Check out the Wgit::Document.define_extractor docs for more information.

Wgit::Document#extract

If you'd rather extract content from a specific Wgit::Document instance, as a one off (rather than extracting from every document crawled), then you can do the following:

crystal = Wgit::Crawler.new.crawl 'https://crystal-lang.org/'.to_url

syntax = crystal.extract('//code', singleton: true, text_content_only: true)

puts syntax

This will print the same output as the above example, which uses Wgit::Document.define_extractor.

Points to note about #extract:

  • Only supports XPath as a selector.
  • The singleton: and text_content_only: params work the same as with Wgit::Document.define_extractor.
  • Returns the extracted content. There's no instance variable defined as with Wgit::Document.define_extractor. This means the content won't be inserted into the database if saved (indexed).
  • Wgit::Document.define_extractor calls doc#extract under the hood when a document is initialised (from a crawl etc.)

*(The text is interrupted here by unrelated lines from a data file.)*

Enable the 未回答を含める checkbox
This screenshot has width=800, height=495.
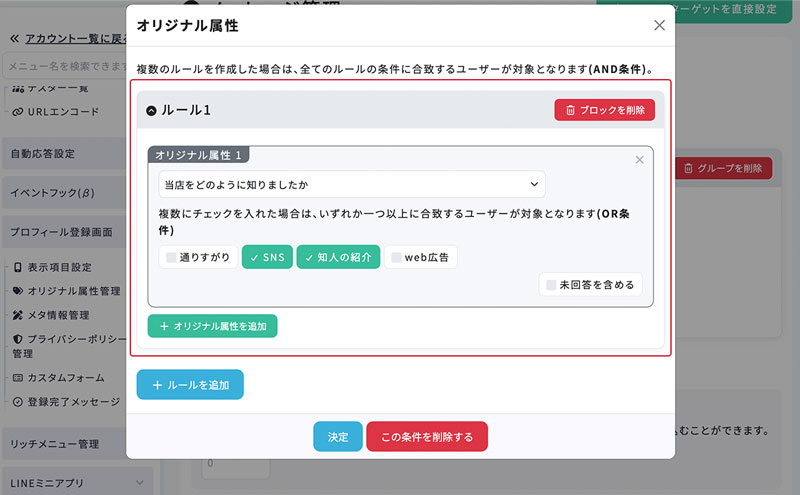point(590,285)
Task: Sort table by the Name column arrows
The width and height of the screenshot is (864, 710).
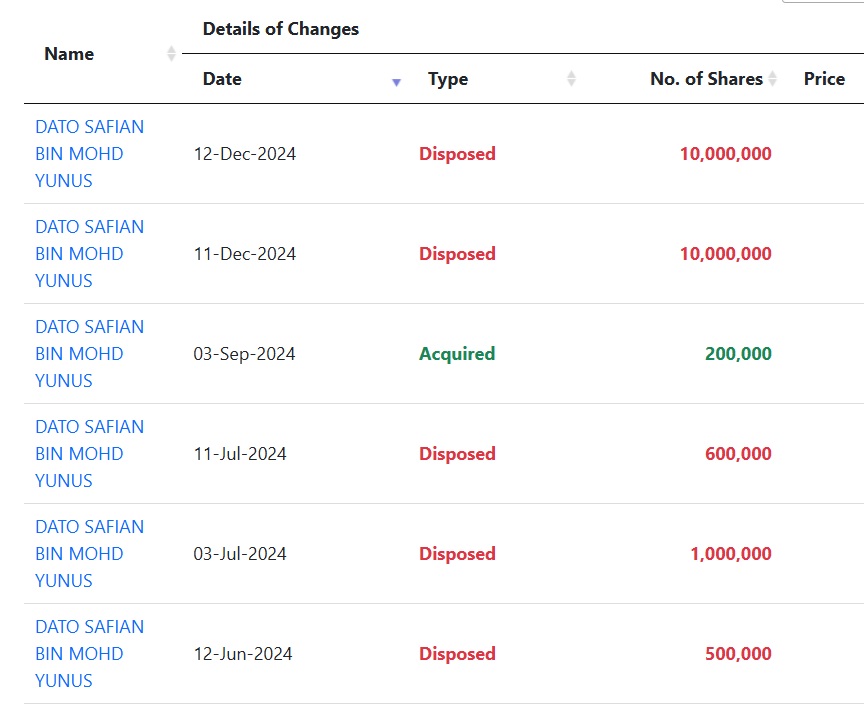Action: click(x=171, y=53)
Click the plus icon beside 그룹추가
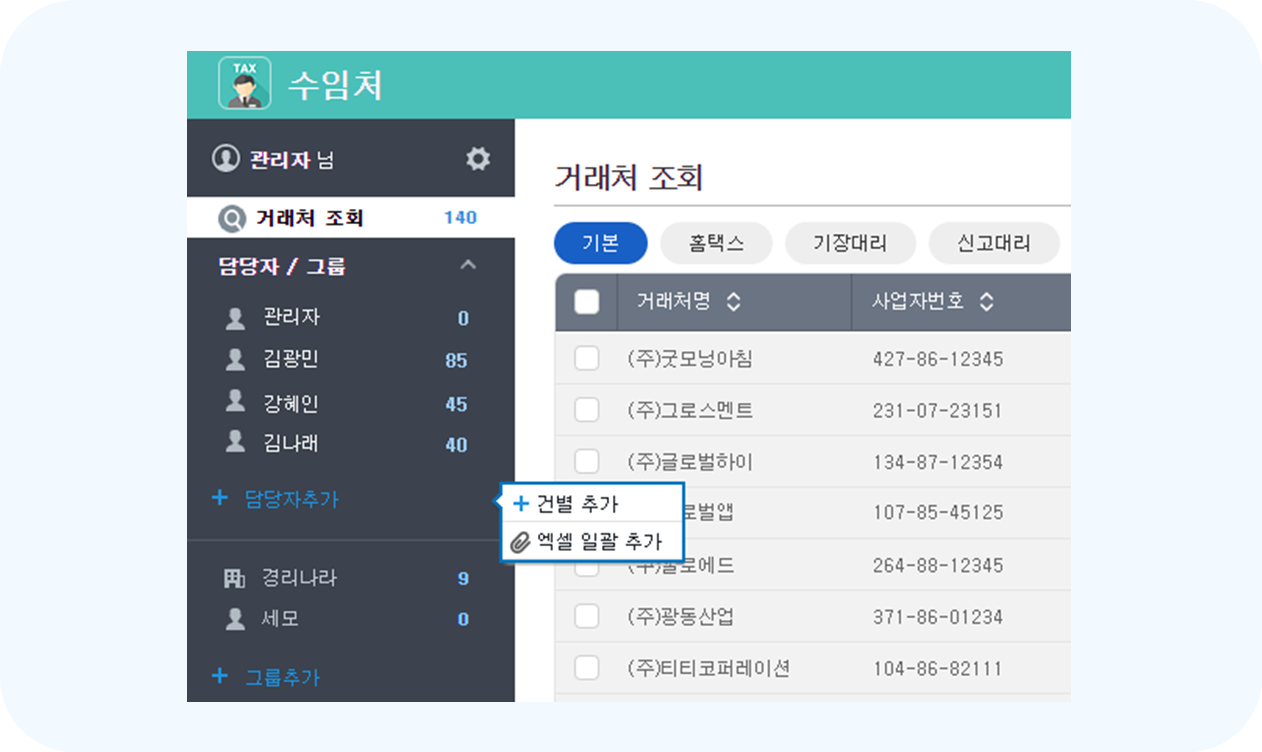Image resolution: width=1262 pixels, height=752 pixels. [220, 676]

Wgit::Document#xpath / #css

If you'd rather call into Nokogiri, then you can call any of the following methods, which call the Nokogiri method of the same name underneath:

  • Wgit::Document#xpath - Returns all XPath selected results
  • Wgit::Document#at_xpath - Returns the first XPath selected result
  • Wgit::Document#css - Returns all CSS selected results
  • Wgit::Document#at_css - Returns the first CSS selected result

Using these methods, you have your choice of selector; but you must process the raw Nokogiri results yourself.

Wgit::Document#parser

If you want access to the actual Nokogiri object (that handles the HTML parsing for every Wgit::Document) then you can call:

  • Wgit::Document#parser which returns an instance of Nokogiri::HTML::Document.